What to Wear to an Interview

Wondering what to wear to an interview? Read on…what to wear to an interview

What to wear to an interview

What to wear to an interview is one of those questions that can’t really be answered without knowing what kind of job you’re interviewing for. If you’re interviewing for a job in a very creative industry, for instance, you may be able to dress a little less conservatively than someone interviewing for a job in a more traditional workplace, but there are still some basic principles that remain the same regardless. It’s these basic principles we’ll be looking at in this article, as opposed to specific interview outfit suggestions, so here are some basic guidelines on what to wear to an interview…

An interview is not a fashion show…

… unless, of course, your interviewing for a job in fashion, in which case you probably don’t need advice on what to wear to an interview anyway! For the purposes of this article, however, we’ll be assuming that’s NOT the case, and that you’re interviewing for the kind of job in which your personal appearance isn’t a primary concern.

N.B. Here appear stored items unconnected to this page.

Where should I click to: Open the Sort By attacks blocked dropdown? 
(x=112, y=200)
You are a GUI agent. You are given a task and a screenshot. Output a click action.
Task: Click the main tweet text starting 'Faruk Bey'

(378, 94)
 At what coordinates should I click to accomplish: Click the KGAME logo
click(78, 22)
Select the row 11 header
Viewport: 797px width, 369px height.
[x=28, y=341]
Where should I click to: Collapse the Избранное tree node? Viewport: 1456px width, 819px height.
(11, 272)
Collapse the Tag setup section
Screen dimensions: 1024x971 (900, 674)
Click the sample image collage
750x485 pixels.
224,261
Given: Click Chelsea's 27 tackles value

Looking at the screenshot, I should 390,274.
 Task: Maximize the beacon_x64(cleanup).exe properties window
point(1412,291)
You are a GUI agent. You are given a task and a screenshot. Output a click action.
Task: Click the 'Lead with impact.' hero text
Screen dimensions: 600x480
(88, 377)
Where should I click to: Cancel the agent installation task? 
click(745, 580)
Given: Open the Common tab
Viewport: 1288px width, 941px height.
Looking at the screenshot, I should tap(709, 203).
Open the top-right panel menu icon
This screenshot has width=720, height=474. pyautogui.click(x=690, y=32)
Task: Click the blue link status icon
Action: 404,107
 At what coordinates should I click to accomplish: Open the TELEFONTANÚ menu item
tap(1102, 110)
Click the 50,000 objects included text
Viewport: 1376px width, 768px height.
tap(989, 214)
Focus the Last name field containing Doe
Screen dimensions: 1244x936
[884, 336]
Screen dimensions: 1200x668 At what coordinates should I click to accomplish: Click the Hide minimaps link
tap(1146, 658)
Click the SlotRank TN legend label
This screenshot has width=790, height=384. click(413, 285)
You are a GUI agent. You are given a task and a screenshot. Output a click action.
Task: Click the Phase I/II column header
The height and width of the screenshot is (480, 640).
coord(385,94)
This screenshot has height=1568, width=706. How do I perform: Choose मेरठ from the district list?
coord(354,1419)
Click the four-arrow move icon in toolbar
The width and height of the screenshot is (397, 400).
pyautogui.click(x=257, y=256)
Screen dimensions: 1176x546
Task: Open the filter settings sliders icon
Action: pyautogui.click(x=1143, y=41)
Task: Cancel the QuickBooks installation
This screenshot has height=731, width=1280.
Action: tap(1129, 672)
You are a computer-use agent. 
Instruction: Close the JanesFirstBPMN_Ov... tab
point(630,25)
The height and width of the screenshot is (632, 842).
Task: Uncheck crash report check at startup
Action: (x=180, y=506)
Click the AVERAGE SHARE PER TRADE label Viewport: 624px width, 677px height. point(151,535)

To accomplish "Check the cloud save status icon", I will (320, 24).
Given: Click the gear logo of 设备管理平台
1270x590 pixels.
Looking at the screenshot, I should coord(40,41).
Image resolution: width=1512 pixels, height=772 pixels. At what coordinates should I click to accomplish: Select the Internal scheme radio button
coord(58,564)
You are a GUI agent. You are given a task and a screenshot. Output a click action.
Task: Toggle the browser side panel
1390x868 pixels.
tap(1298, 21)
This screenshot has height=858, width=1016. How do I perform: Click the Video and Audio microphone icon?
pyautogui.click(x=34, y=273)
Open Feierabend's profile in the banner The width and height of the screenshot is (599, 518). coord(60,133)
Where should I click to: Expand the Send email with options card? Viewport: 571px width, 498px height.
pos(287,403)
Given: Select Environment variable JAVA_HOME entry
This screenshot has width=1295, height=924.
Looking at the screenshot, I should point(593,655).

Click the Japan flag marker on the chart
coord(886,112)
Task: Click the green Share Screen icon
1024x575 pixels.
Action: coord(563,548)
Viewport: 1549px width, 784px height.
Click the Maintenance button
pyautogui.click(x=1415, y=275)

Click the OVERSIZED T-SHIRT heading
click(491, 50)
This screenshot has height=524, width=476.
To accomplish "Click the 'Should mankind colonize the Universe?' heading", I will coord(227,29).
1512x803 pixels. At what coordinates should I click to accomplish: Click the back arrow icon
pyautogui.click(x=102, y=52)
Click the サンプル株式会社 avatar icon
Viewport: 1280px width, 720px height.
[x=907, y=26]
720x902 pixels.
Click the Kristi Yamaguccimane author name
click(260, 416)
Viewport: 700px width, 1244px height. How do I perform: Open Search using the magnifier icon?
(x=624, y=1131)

Joking aside, for many people, what they wear is an important expression of their personality and creativity: they’re reluctant to sacrifice that by toeing the line, and adopting a stuffy dress code which they feel suppresses their true selves. This is a legitimate concern, but the fact is, a job interview is not an opportunity to express your inner personality and get creative with your outfit choices: it’s an opportunity to demonstrate how well you’ll be able to do the job. Your interviewer doesn’t care about your creative use of pattern-mixing, or that high-low hemlines are “on trend” this season, so when deciding what to wear to an interview, it’s best to err on the side of caution, and wear something that’s contemporary, but not too edgy or experimental.

what to wear to an interview

What to wear to an interview… and what NOT to wear to an interview [ASOS headband]

Instead of viewing this a suppression of your personality, try thinking of it as an opportunity to demonstrate your ability to adapt to different situations, and behave/dress appropriately for them. You may feel your ironic slogan t-shirt, or Hello Kitty headband truly represents who you are as a person, but refusing to take it off, even for a job interview, won’t impress your prospective employers with your strength of character: instead they’ll be more likely to view you as difficult, inflexible and even childish in your insistence on having things YOUR way, rather than the way that’s most appropriate for the situation.

Don’t despair, though: you may be having to sacrifice some of your personal style now, but you don’t have to sacrifice ALL of it, and it won’t be forever. You can still add a personal twist to your interview outfit (more on this later), and what you wear to the interview won’t necessarily be what you’ll wear for the job itself, so if you do ace your interview, you’ll be in a position to assess just how far you can afford to push the boundaries of the office dress code. The key is to wait until you have the job before you attempt to do this!